Como assim, cega?

“Sim, eu sou cega!”, começa Nathalia Santos, 23 anos, na apresentação de seu recém-lançado canal no You Tube, o didático e bem feitinho ‘Como Assim, Cega?’. O título faz referência à pergunta que ela ouve com mais frequência, já que, como suas pupilas se movimentam normalmente, fica difícil acreditar que ela não enxerga.

Nathalia, para quem não sabe, é repórter da GloboNews e comentarista do programa dominical ‘Esquenta!’, da TV Globo. O estigma de “mulher, negra, moradora de comunidade no Rio de Janeiro e cega” desaparece diante dessa bela jovem, segura e determinada, que sempre teve a independência incentivada pelos pais, sempre estudou em escola regular e conta com simplicidade e leveza as dificuldades que enfrentou e enfrenta em seu dia-a-dia, dos ônibus errados que toma a uma vez em que foi acusada por um homem que a ajudou a atravessar a rua de ter furtado sua carteira “fingindo-se de cega”. Ou do verdadeiro alívio ao ficar completamente cega porque em um dia enxergava, no outro não, e quando não viu mais nada só pediu à mãe que não a deixasse ficar feia e fora de moda.

O pedido foi atendido. Nathalia chama atenção por estar sempre bem vestida e maquiada e vai aqui uma breve e necessária descrição de seu visual nos dois primeiros vídeos do canal: no primeiro, está com os longos cabelos soltos e encaracolados, brincos compridos e veste uma blusinha branca rendada junto à gola e nas mangas curtas, por dentro de uma saia estampada com delicadas ramagens azuis e amarelas. Já no segundo, os cabelos estão presos em um grande coque, deixando à mostra pequenos brincos claros. Veste um blazer com estampa floral em verde, amarelo e vermelho sobre camisa branca de gola franzida e arrematada por um fino laço preto e um short também preto.

O que Nathalia ainda não contou no canal foram as inacreditáveis agressões que sofreu em uma noite do final de 2013 na PUC-Rio, onde cursava Jornalismo como cotista, quando cinco pessoas a agarraram, arrancaram sua bengala e a levaram para um lugar deserto da faculdade, torceram seu braço para trás e durante meia hora um dos homens a ameaçou, dizendo que o lugar dela não era ali, que a vida dela na faculdade seria um inferno e que tomasse muito cuidado com as escadas! As duas mulheres do grupo riam.

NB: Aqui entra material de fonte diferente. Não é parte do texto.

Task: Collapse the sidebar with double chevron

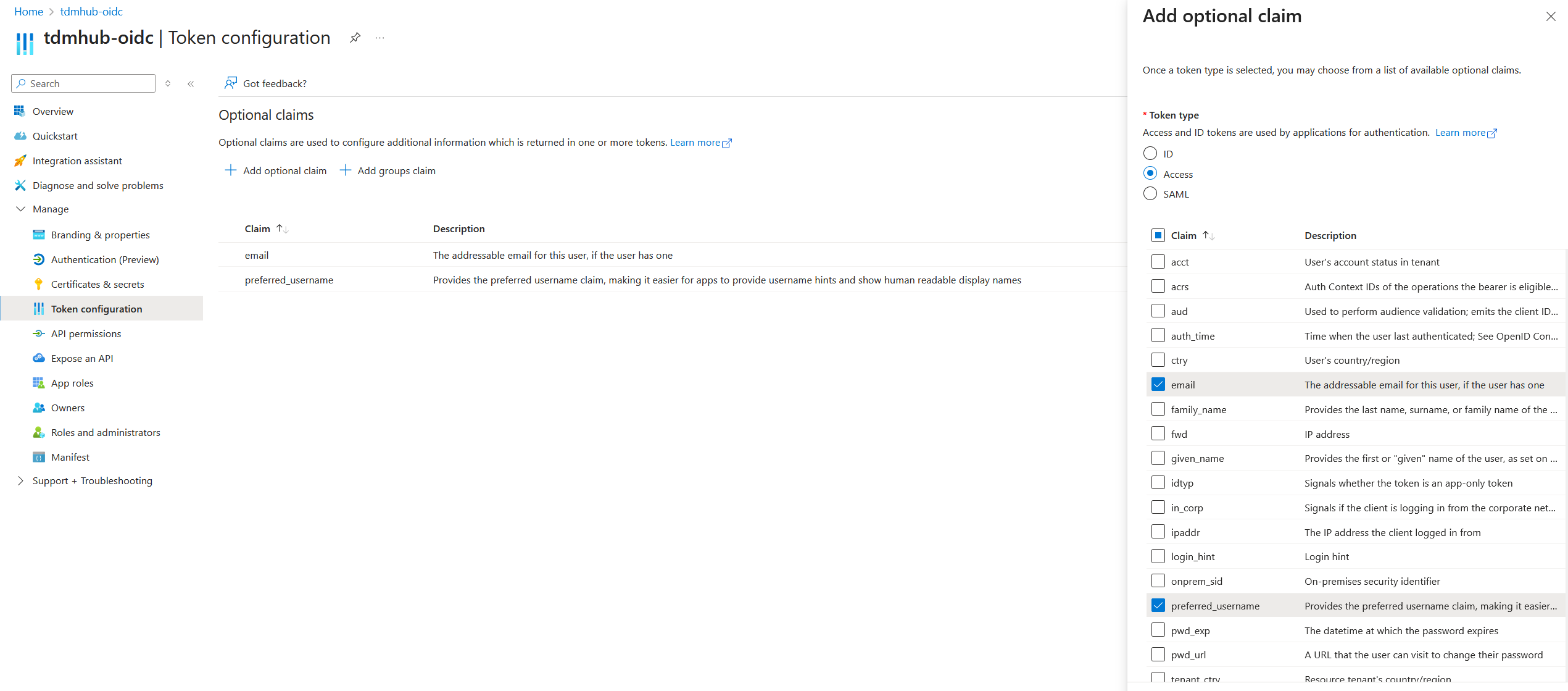Action: click(x=191, y=83)
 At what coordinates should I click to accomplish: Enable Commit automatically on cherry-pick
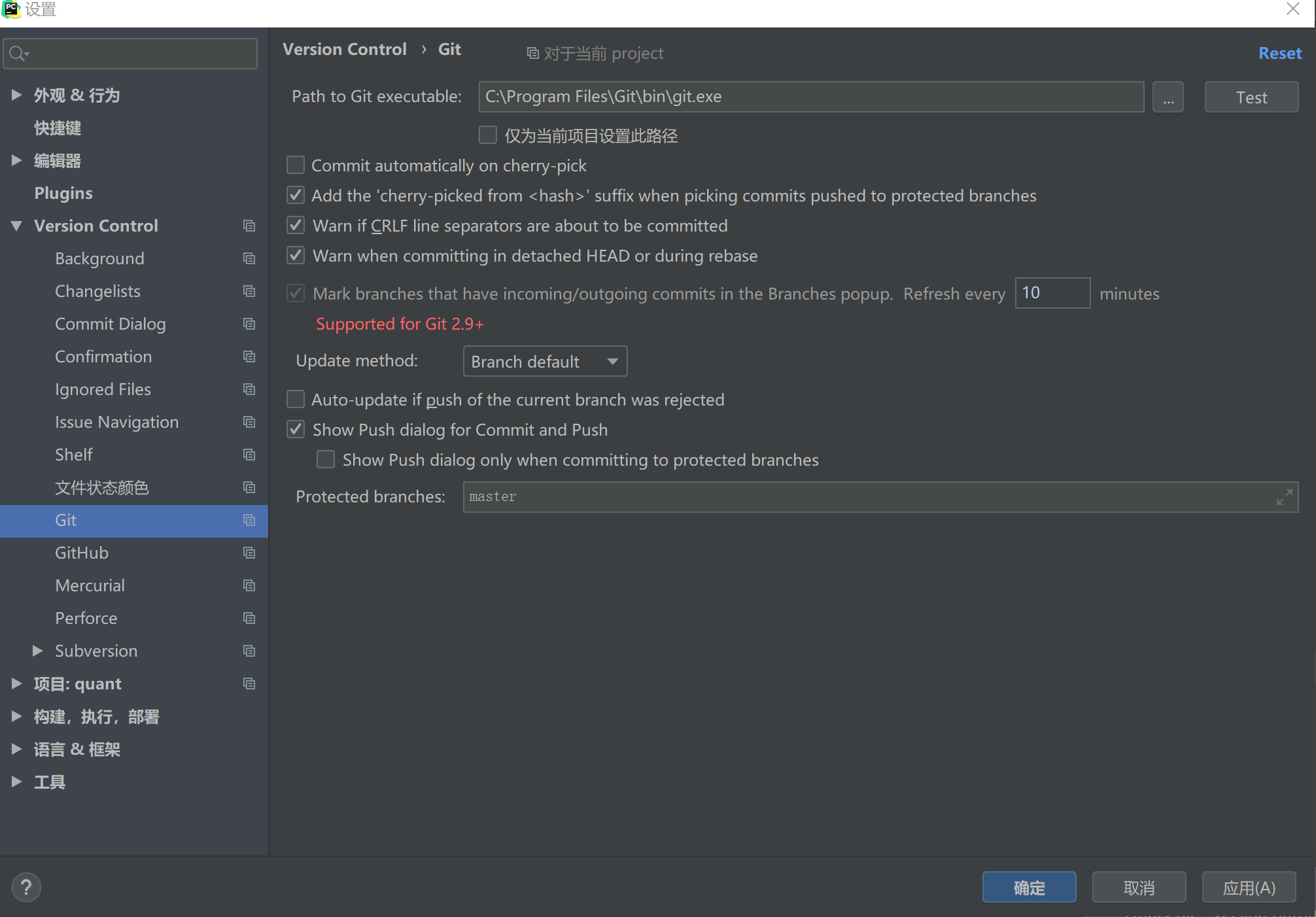click(x=296, y=165)
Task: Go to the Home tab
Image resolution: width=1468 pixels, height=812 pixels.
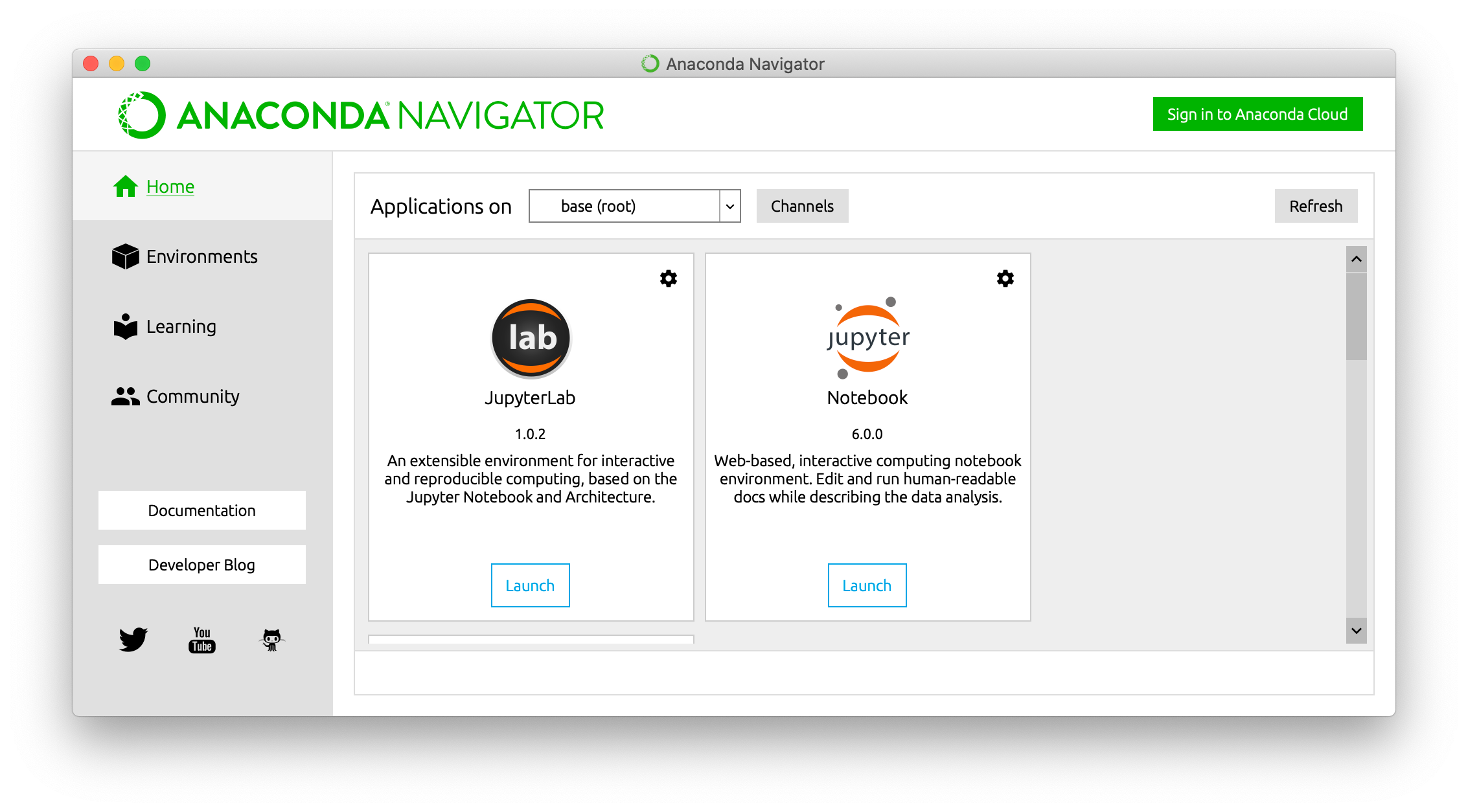Action: click(170, 186)
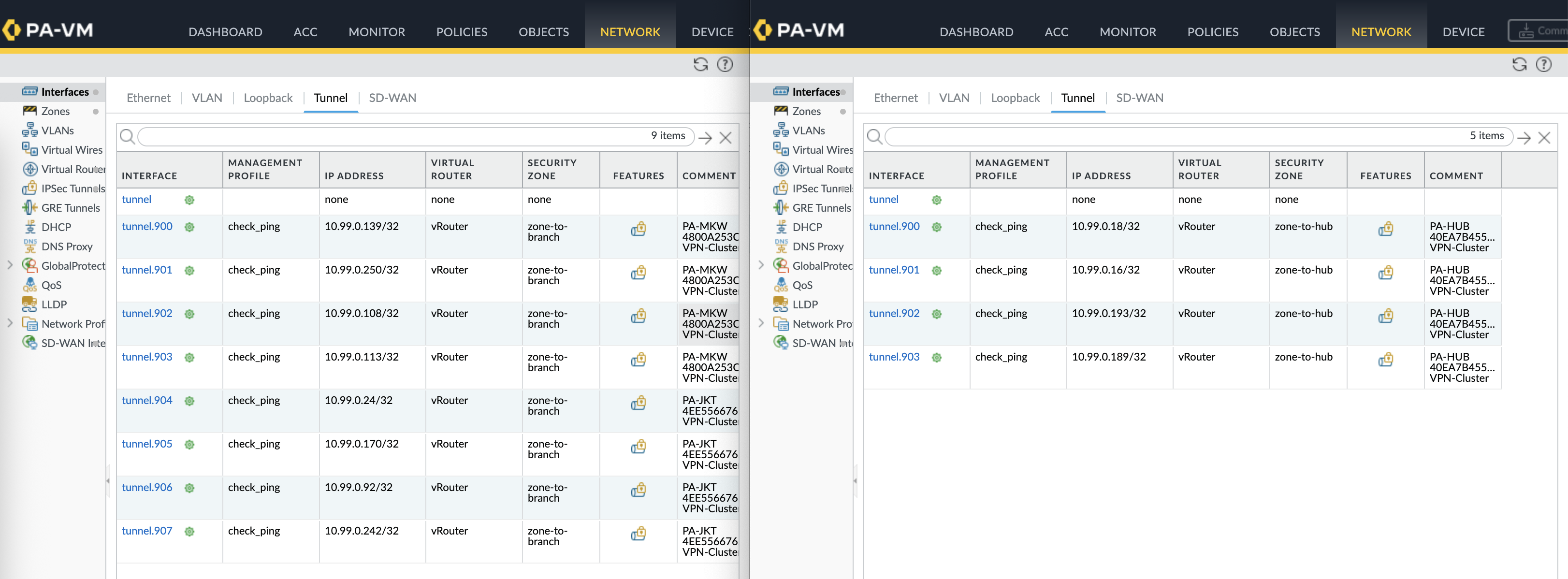Viewport: 1568px width, 579px height.
Task: Open POLICIES menu in right window
Action: [x=1213, y=32]
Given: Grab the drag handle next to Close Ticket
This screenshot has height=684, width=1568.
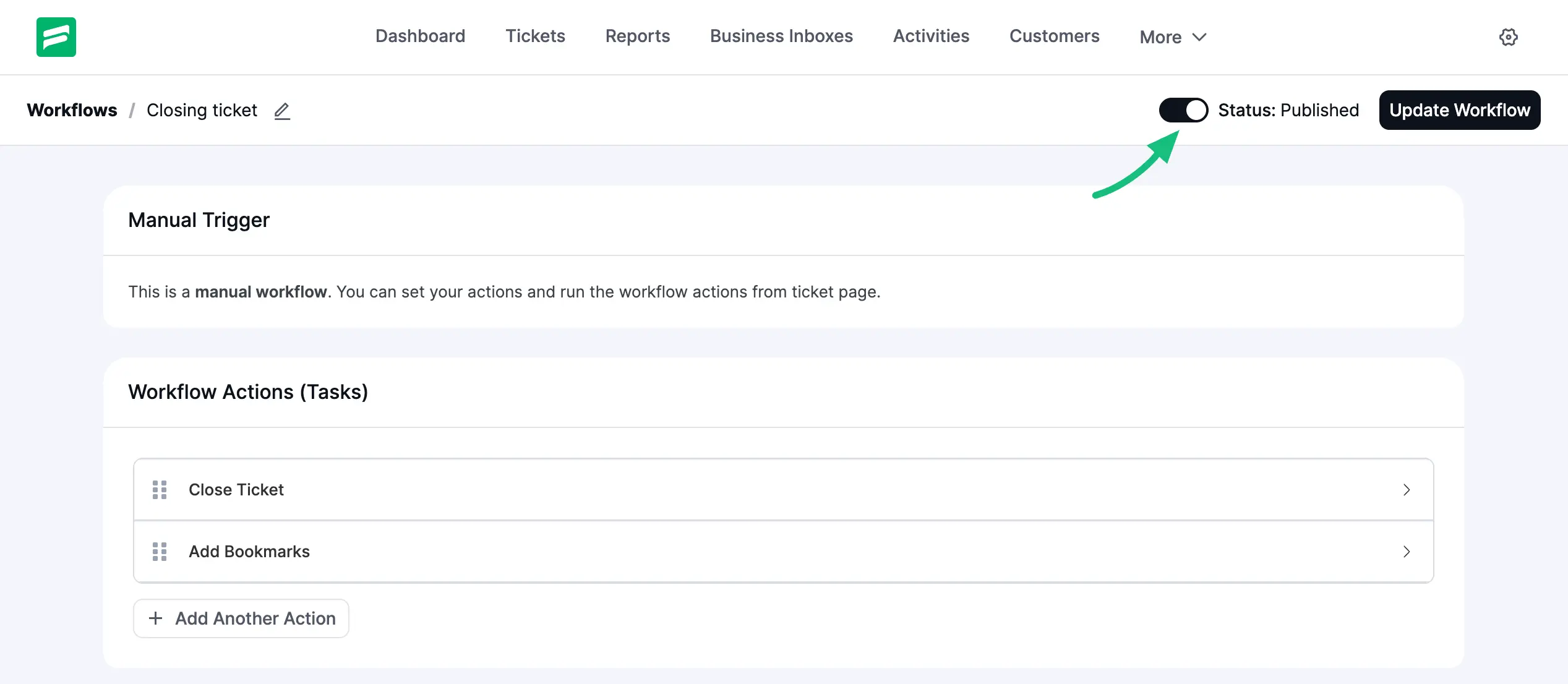Looking at the screenshot, I should pos(160,489).
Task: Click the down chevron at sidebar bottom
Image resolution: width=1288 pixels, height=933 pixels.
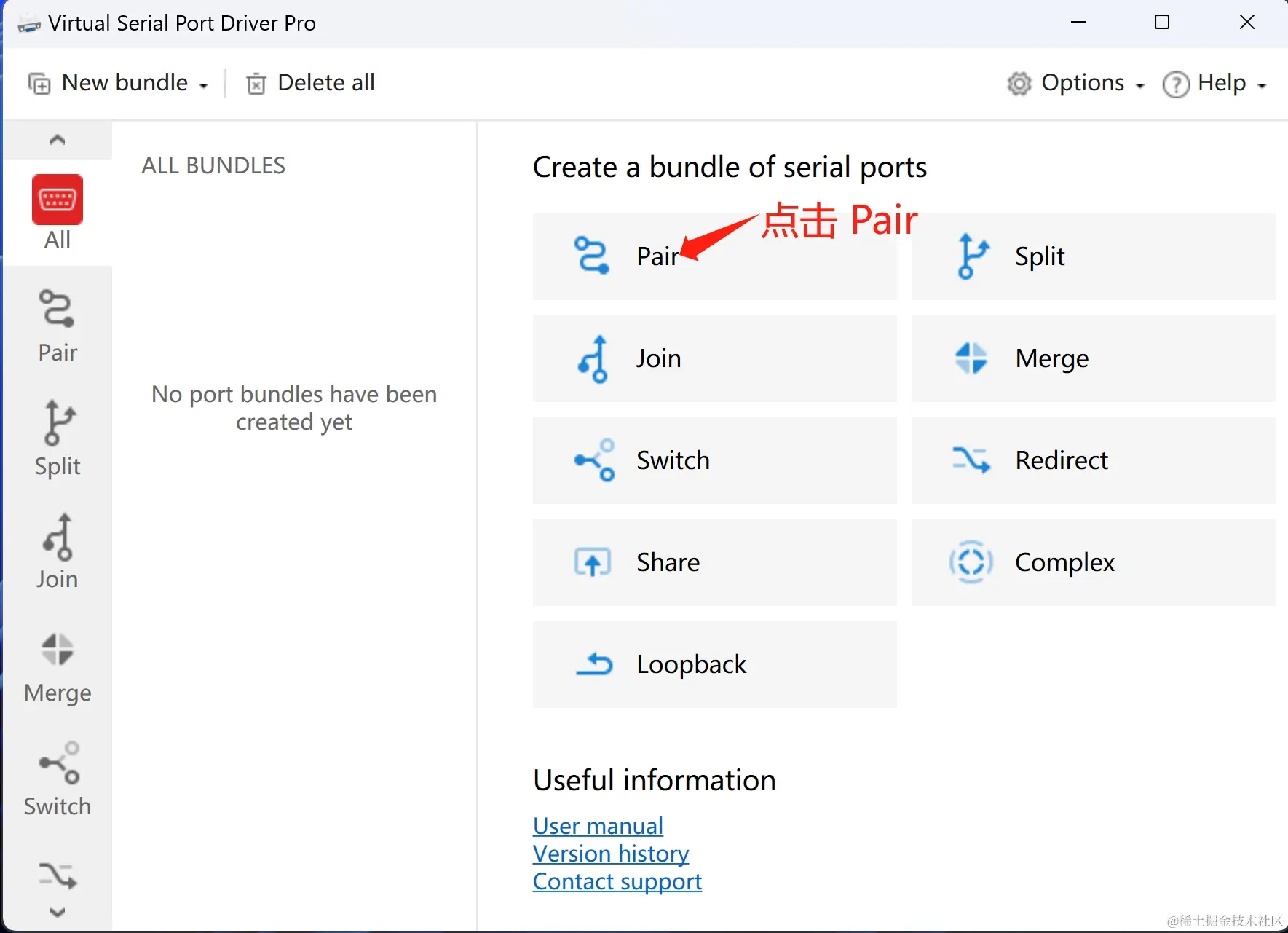Action: point(57,912)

Apesar de, a partir daí, Nathalia ter passado a andar com seguranças cedidos pela PUC-Rio, acabou pedindo transferência para a ESPM, também do Rio. Os agressores jamais foram identificados e a história não teve nem de longe a repercussão que merecia na grande imprensa – e olha que ela já trabalhava na Globo… Este foi apenas mais um exemplo (e dos mais leves) de covardia e preconceito que acabam ficando por isso mesmo e que acontecem todos os dias a milhares de pessoas com deficiência em todo o país.

A importância do canal criado pela Nathalia está no protagonismo de uma pessoa com deficiência ao falar por si mesma e fora do meio, compartilhar suas experiências e histórias para divulgar direitos, minimizar diferenças e desfazer preconceitos, expor com franqueza as inúmeras dificuldades que enfrenta nas tarefas mais simples do cotidiano e que poderiam ser solucionadas, por exemplo, com a implementação de transporte público acessível, por meio de simples aplicativos em celulares que avisam à pessoa cega que seu ônibus está chegando ao ponto, e semáforos sonoros.

É a realidade que contradiz o fictício mundo da inclusão construído pelos governos, com suas ações prioritariamente midiáticas, que servem basicamente à autopromoção de políticos e gestores de secretarias da deficiência; ações em grande parte desnecessárias, ineficazes, excludentes ou até mesmo… inexistentes, como o recente e alardeado lançamento da Central de Libras pela Secretaria Estadual dos Direitos da Pessoa com Deficiência de São Paulo. Pensou que já estivesse funcionando a todo vapor? Pois o projeto não passa de um belo protocolo de intenções assinado junto ao Ministério Público. De concreto mesmo, só mais uma estratégia para mostrar serviço, tão manjada quanto a de inventar na hora uma ação inclusiva qualquer e que jamais existiu apenas para ter uma resposta aos repórteres que perguntam demais.

Em um meio tão fechado, dominado principalmente pela passividade e pelo silêncio, com blogs cheios de textos técnicos e acadêmicos, ou escritos em cima do muro ou, pior ainda, claramente do tipo chapa branca, iniciativas como a da Nathalia são muito bem-vindas e mais do que necessárias. Que sirva de inspiração para outras pessoas com deficiência. Começar a falar por si mesmas e sem medo já seria um bom começo. Boas histórias – sabemos muito bem – é o que não faltam.